A wrapper for applying spatialdecon to the Spatial data element in a Seurat object. Unlike spatialdecon, which expects a normalized data matrix, this function operates on raw counts. Scaling for total cells

Usage

runspatialdecon(object, ...)

## S4 method for signature 'NanoStringGeoMxSet'
runspatialdecon(
  object,
  X = NULL,
  norm_elt = NULL,
  raw_elt = NULL,
  wts = NULL,
  resid_thresh = 3,
  lower_thresh = 0.5,
  align_genes = TRUE,
  is_pure_tumor = NULL,
  n_tumor_clusters = 10,
  cell_counts = NULL,
  cellmerges = NULL,
  maxit = 1000
)

## S4 method for signature 'Seurat'
runspatialdecon(
  object,
  X = NULL,
  bg = 0.1,
  wts = NULL,
  resid_thresh = 3,
  lower_thresh = 0.5,
  align_genes = TRUE,
  is_pure_tumor = NULL,
  n_tumor_clusters = 10,
  cell_counts = NULL,
  cellmerges = NULL,
  maxit = 1000
)
runspatialdecon(object, ...)

## S4 method for signature 'NanoStringGeoMxSet'
runspatialdecon(
  object,
  X = NULL,
  norm_elt = NULL,
  raw_elt = NULL,
  wts = NULL,
  resid_thresh = 3,
  lower_thresh = 0.5,
  align_genes = TRUE,
  is_pure_tumor = NULL,
  n_tumor_clusters = 10,
  cell_counts = NULL,
  cellmerges = NULL,
  maxit = 1000
)

## S4 method for signature 'Seurat'
runspatialdecon(
  object,
  X = NULL,
  bg = 0.1,
  wts = NULL,
  resid_thresh = 3,
  lower_thresh = 0.5,
  align_genes = TRUE,
  is_pure_tumor = NULL,
  n_tumor_clusters = 10,
  cell_counts = NULL,
  cellmerges = NULL,
  maxit = 1000
)

Arguments

`object`	An S4 object such as a Seurat object that includse a "Spatial" element in the "assays" slot or a GeoMxSet object
`...`	Arguments passed to spatialdecon
`X`	Cell profile matrix. If NULL, the safeTME matrix is used.
`norm_elt`	normalized data element in assayData in NanostringGeomxSet object
`raw_elt`	raw data element in assayData in NanostringGeomxSet object
`wts`	Optional, a matrix of weights.
`resid_thresh`	A scalar, sets a threshold on how extreme individual data points' values can be (in log2 units) before getting flagged as outliers and set to NA.
`lower_thresh`	A scalar. Before log2-scale residuals are calculated, both observed and fitted values get thresholded up to this value. Prevents log2-scale residuals from becoming extreme in points near zero.
`align_genes`	Logical. If TRUE, then Y, X, bg, and wts are row-aligned by shared genes.
`is_pure_tumor`	A logical vector denoting whether each AOI consists of pure tumor.
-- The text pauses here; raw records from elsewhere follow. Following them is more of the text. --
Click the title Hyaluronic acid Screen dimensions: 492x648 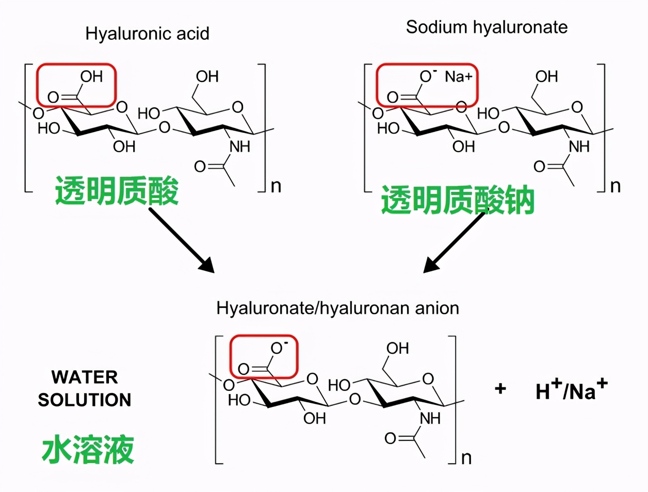click(147, 34)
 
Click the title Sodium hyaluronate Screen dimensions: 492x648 click(487, 27)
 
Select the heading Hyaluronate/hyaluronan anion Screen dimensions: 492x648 click(337, 308)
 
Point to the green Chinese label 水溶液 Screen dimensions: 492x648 click(88, 449)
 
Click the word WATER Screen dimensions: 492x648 click(85, 377)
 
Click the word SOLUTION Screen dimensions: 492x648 click(85, 400)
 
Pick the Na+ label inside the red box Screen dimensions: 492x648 click(458, 77)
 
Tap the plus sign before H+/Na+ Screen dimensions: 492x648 click(500, 388)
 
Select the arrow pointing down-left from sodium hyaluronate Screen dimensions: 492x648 click(453, 242)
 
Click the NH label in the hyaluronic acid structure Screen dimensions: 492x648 click(239, 146)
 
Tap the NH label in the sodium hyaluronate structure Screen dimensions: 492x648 click(579, 146)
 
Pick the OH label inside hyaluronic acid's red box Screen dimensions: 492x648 click(91, 77)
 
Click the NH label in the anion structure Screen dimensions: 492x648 click(430, 418)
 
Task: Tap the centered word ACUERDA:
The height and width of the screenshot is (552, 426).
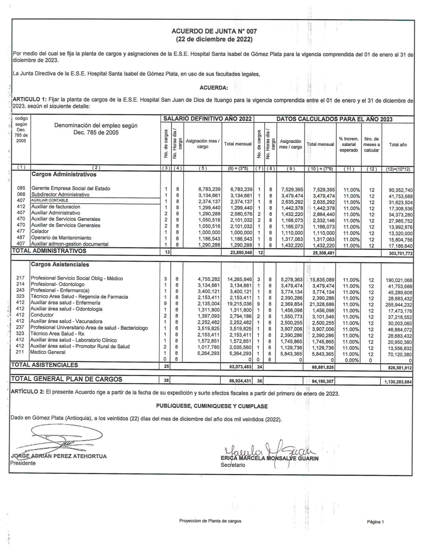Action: (213, 87)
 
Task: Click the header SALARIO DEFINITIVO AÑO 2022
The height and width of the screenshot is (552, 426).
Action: (208, 119)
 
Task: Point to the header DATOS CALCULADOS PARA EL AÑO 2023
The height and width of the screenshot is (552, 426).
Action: (334, 119)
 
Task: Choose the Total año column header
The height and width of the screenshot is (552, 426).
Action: (398, 145)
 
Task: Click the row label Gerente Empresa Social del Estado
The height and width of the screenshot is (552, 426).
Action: (71, 188)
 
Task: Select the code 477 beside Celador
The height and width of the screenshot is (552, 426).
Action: (21, 231)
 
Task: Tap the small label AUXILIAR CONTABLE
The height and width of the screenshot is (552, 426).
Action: (47, 200)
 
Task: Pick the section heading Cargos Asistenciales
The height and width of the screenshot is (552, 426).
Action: (59, 265)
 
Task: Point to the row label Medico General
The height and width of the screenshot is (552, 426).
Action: (48, 352)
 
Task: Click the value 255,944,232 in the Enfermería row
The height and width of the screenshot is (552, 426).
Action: (399, 305)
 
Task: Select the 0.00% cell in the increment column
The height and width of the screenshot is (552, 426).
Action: (351, 360)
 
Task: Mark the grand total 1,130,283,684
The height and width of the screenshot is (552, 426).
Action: (397, 382)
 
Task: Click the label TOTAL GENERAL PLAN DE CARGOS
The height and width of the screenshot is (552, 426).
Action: (67, 379)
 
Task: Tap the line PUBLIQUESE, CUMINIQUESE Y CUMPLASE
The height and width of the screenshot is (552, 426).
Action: (212, 406)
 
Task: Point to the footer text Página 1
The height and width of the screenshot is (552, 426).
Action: (375, 522)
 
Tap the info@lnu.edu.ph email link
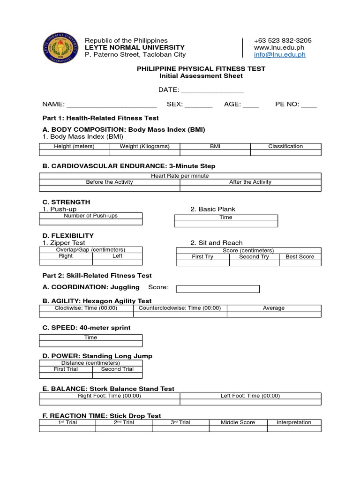click(279, 54)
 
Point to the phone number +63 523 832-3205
click(282, 40)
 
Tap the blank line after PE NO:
click(309, 105)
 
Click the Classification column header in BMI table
click(285, 146)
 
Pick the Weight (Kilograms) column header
click(144, 146)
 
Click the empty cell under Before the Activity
click(109, 188)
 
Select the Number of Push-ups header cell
click(90, 216)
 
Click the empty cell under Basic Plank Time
click(225, 224)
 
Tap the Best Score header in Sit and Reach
click(300, 257)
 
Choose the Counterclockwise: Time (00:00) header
click(180, 308)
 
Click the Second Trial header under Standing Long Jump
click(117, 369)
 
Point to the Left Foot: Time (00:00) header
click(250, 396)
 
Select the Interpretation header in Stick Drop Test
click(294, 422)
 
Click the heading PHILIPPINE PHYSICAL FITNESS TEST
click(201, 68)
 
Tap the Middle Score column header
click(238, 422)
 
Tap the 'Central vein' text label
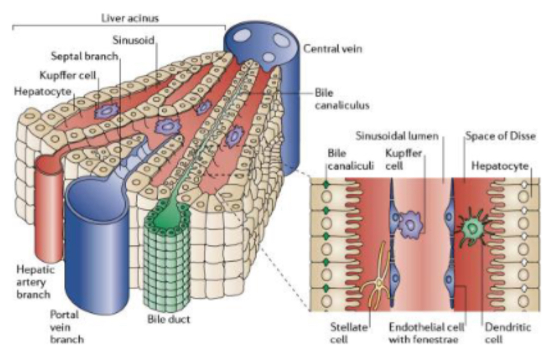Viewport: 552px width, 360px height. [x=333, y=49]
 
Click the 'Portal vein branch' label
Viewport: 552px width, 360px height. [x=68, y=327]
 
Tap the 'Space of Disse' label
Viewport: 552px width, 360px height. [x=499, y=135]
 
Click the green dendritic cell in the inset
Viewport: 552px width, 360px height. [x=471, y=228]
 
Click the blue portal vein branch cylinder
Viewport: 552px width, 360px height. [x=97, y=240]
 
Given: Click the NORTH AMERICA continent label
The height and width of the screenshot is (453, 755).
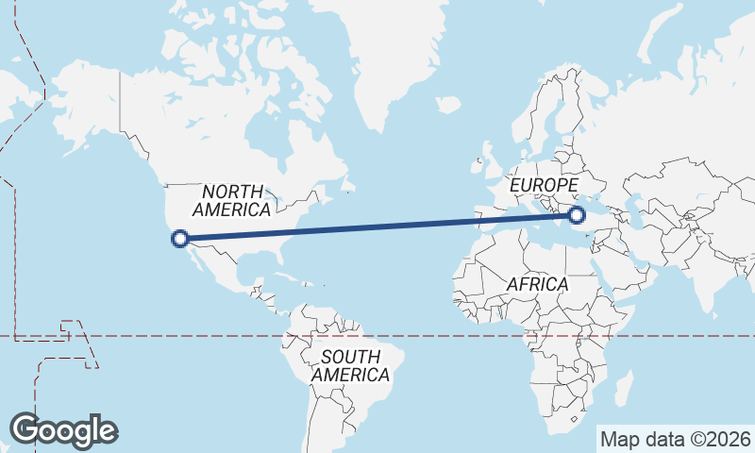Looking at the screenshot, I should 231,200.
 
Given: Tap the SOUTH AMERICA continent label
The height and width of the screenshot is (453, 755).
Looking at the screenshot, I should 350,366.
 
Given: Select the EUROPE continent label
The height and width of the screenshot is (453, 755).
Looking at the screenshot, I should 543,185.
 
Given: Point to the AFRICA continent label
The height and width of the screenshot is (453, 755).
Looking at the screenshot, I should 537,284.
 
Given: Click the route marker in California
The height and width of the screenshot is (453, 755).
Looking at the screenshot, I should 179,239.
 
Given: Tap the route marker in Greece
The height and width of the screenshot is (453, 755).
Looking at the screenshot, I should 578,216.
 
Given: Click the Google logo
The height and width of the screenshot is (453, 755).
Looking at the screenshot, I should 63,430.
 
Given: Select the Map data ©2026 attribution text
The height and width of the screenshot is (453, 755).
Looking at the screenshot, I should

If specified, then the algorithm will derive a tumor expression profile and merge it with the immune profiles matrix.
`n_tumor_clusters`	Number of tumor-specific columns to merge into the cell profile matrix. Has an impact only when is_pure_tumor argument is used to indicate pure tumor AOIs. Takes this many clusters from the pure-tumor AOI data and gets the average expression profile in each cluster. Default 10.
`cell_counts`	Number of cells estimated to be within each sample. If provided alongside norm_factors, then the algorithm will additionally output cell abundance esimtates on the scale of cell counts.
`cellmerges`	A list object holding the mapping from beta's cell names to combined cell names. If left NULL, then defaults to a mapping of granular immune cell definitions to broader categories.
`maxit`	Maximum number of iterations. Default 1000.
`bg`	Expected background counts. Either a scalar applied equally to all points in the count matrix, or a matrix with the same dimensions as the count matrix in GetAssayData(object, assay = "Spatial"). Recommended to use a small non-zero value, default of 0.1.

Value

decon results in list or in GeoMxSet object

For GeoMxSet object, if not given cellmerges and cell_counts, a valid GeoMx S4 object including the following items

In pData
- beta: matrix of cell abundance estimates, cells in rows and observations in columns
- p: matrix of p-values for H0: beta == 0
- t: matrix of t-statistics for H0: beta == 0
- se: matrix of standard errors of beta values
- prop_of_all: rescaling of beta to sum to 1 in each observation
- prop_of_nontumor: rescaling of beta to sum to 1 in each observation, excluding tumor abundance estimates
- sigmas: covariance matrices of each observation's beta estimates
In assayData
- yhat: a matrix of fitted values
- resids: a matrix of residuals from the model fit. (log2(pmax(y, lower_thresh)) - log2(pmax(xb, lower_thresh))).
In experimentData
- SpatialDeconMatrix: the cell profile matrix used in the decon fit.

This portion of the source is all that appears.